Document segment =>
* start *
Given these properties, the graph of a normally distributed variable has a bell shape as shown below. Note that the percentages displayed here are given to two decimal places, while the percentages above are rounded values. Also note that the $$\mu$$ and $$\sigma$$ symbols represent population mean and population standard deviation respectively:

If you would like to practise interpreting a normally distributed data set, have a go at the following activity.

## The sampling distribution

The descriptive statistics covered in the previous page of this module are used to analyse the data you have access to, which in most cases is a random sample of a larger population. It is important to note that a particular random sample from a population is only one of a number of possible samples though, and that values for sample statistics (e.g. the sample mean) can, in theory, be calculated for each possible sample of the same size. For example, we could measure the heights of a random sample of 100 Curtin students and obtain a mean of that sample, then we could do the same for a different random sample of 100 Curtin students, and for another sample, and so on and so on to calculate means for each possible sample of the same size.

All of these sample statistics (e.g. all of the means for our height example) have a distribution of their own, which is known as the sampling distribution. We could visualise this distribution using a histogram (as per any other data) if we had access to all the data, but note you wouldn’t usually do this as it would defeat the purpose of obtaining a random sample! Instead, inferential statistics estimate properties of the sampling distribution using data obtained from one random sample. The sampling distribution is therefore an important concept to be familiar with, and in particular it is important to be aware of these key properties of the sampling distribution of the mean:

• As the sample size increases, the shape of the sampling distribution of the mean becomes increasingly similar to the normal distribution. This is a very important theorem in statistics, and is called the Central Limit Theorem. Generally a sample size of 30 or more is considered large enough for the sampling distribution to approximate a normal distribution (although if the variable’s distribution is very skewed, a larger sample size may be required), and for this reason a sample size of 30 or more is usually enough to fulfil any normality requirements.
• The mean of the sampling distribution equals the mean of the population.
• The standard deviation of the sampling distribution equals the standard deviation of the population divided by the square root of the sample size. This is the standard error of the mean.

## Testing for normality

If the inferential statistical test you wish to conduct requires a normally distributed continuous variable (or variables) and your sample size is not sufficiently large (typically 30 or above), then you will need to test to determine whether or not this is the case. Unfortunately there is not a single yes-or-no test for normality, and rather it requires assessing up to eight different factors in order to determine if the data approximates the normal distribution ‘closely enough’ (the data will never be perfectly normally distributed, and often a fair bit of deviation is acceptable). While some of these tests are more commonly used than others it is a good idea to evaluate as many as possible, particularly when you are first getting started, as the more information you have means the more complete of a picture you will have of your data, and the more well-informed your conclusion will be.

The eight statistics and graphs you can interpret are as follows:

• Mean, median and mode
For a perfect normal distribution these three values should all be the same, so checking whether they are similar is a good (and simple) way to start. Note however that even in normally distributed data the mode may sometimes be higher or lower, but this is less of a concern than any differences between the mean and median.
* end *
Provided material =>
* start *
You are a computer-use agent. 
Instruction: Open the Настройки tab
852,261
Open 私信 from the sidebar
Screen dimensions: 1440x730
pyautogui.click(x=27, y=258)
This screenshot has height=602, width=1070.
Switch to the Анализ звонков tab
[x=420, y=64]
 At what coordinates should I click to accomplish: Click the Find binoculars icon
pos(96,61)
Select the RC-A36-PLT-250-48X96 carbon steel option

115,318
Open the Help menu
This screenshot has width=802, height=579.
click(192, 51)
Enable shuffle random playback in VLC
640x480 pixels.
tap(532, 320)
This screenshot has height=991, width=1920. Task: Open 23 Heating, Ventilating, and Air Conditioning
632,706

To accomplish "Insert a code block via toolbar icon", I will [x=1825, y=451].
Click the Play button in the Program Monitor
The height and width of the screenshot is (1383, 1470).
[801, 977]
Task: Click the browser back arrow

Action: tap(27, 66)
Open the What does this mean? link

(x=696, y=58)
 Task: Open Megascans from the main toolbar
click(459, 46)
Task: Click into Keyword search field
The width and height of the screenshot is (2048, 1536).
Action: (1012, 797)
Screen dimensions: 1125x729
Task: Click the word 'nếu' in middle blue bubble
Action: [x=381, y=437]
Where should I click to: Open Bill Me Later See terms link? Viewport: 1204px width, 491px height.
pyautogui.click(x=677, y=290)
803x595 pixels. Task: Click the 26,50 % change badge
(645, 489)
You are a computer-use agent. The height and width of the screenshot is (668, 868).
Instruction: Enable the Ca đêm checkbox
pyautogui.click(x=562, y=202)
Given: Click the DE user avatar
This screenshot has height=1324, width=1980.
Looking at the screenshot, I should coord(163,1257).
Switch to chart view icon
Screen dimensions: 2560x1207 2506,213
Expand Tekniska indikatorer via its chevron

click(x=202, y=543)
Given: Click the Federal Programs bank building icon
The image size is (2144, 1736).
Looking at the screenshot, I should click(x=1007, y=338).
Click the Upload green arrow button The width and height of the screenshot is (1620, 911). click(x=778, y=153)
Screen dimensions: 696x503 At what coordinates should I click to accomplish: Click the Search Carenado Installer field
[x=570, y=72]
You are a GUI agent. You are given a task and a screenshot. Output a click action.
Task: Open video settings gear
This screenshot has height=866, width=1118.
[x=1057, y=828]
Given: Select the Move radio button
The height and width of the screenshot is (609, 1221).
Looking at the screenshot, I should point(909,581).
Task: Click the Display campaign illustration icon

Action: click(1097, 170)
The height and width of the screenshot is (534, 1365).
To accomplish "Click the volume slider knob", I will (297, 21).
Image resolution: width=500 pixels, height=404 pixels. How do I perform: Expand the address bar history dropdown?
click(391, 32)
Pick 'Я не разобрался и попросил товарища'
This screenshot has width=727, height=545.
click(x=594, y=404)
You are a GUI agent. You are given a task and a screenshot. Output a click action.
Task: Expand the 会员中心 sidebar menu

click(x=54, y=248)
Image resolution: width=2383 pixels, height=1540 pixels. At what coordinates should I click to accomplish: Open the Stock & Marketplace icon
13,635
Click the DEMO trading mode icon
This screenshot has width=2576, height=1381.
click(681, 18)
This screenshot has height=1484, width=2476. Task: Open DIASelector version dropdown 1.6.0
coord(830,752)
* end *
Given problem 1 => Decide whether each statement agrees with the statistics passage: (a) a sample size of 30 or more is generally considered large enough for the sampling distribution to approximate a normal distribution; (b) the standard deviation of the sampling distribution equals the standard deviation of the population; (c) a single yes-or-no test exists for normality. Answer yes or no for each and quote the words of the passage that decide it.
Given problem 2 => Resume the statistics passage after its last sentence, which ends with "differences between the mean and median."
The data is separate material from the statistics passage.

Answer 1 =>
(a) Yes: "Generally a sample size of 30 or more is considered large enough for the sampling distribution to approximate a normal distribution"
(b) No: "The standard deviation of the sampling distribution equals the standard deviation of the population divided by the square root of the sample size."
(c) No: "Unfortunately there is not a single yes-or-no test for normality"

Answer 2 =>
• Skewness
Skewness measures the symmetry of the distribution. A skewness of $$0$$ indicates a perfectly symmetrical distribution, while a negative value indicates negative skew (long tail to the left) and a positive value indicates positive skew (long tail to the right). If the data approximates a normal distribution the skewness should be close to $$0$$, but a value within the range of $$-1$$ to $$1$$ is considered acceptable. Additionally, the z-score for the skewness, which can be calculated by dividing the skewness by its standard error, should be within the range of $$-1.96$$ to $$1.96$$

• Kurtosis
Kurtosis measures the heaviness of the distribution’s tails. The kurtosis for the normal distribution is $$3$$, although many researchers and software programs (e.g. SPSS) actually provide the excess kurtosis instead. This is calculated by subtracting $$3$$ from the kurtosis, giving the normal distribution a value of $$0$$. Using this measure, a positive kurtosis indicates wider tails and a negative kurtosis indicates narrower tails, but again a value within the range of $$−1$$ to $$1$$ is considered acceptable. Additionally, the z-score for the (excess) kurtosis, which can be calculated by dividing the (excess) kurtosis by its standard error, should be within the range of $$-1.96$$ to $$1.96$$

• Normality test (e.g. Shapiro-Wilk)
The Shapiro-Wilk test is a normality test, which tests the null hypothesis that the distribution approximates a normal distribution (another normality test is the Kolmogorov-Smirnov test). A significance ($$p$$) value greater than $$0.05$$ indicates that this null hypothesis should not be rejected, and therefore provides evidence that a normal distribution can be assumed (more on hypothesis testing is covered in the Inferential statistics page of this module). Note that this test is generally only used for sample sizes less than $$100$$, as it can be too sensitive for larger samples.

• Histogram
If the data is normally distributed the histogram should be approximately symmetric and centred around the mean (Figure 1). Alternatively, if there is a long tail to the left only it is skewed to the left (negatively skewed) (Figure 2), or if there is a long tail to the right only it is skewed to the right (positively skewed) (Figure 3):

• Stem and leaf plot
A stem and leaf plot displays the frequency of each value in the data set, organised into ‘stems’ and ‘leaves’. For example, Figure 4 below shows that there is one value of $$63$$, two values of $$65$$, six values of either $$66$$ or $$67$$, etc. This plot can be interpreted in the same way as a histogram, only rotated on its side.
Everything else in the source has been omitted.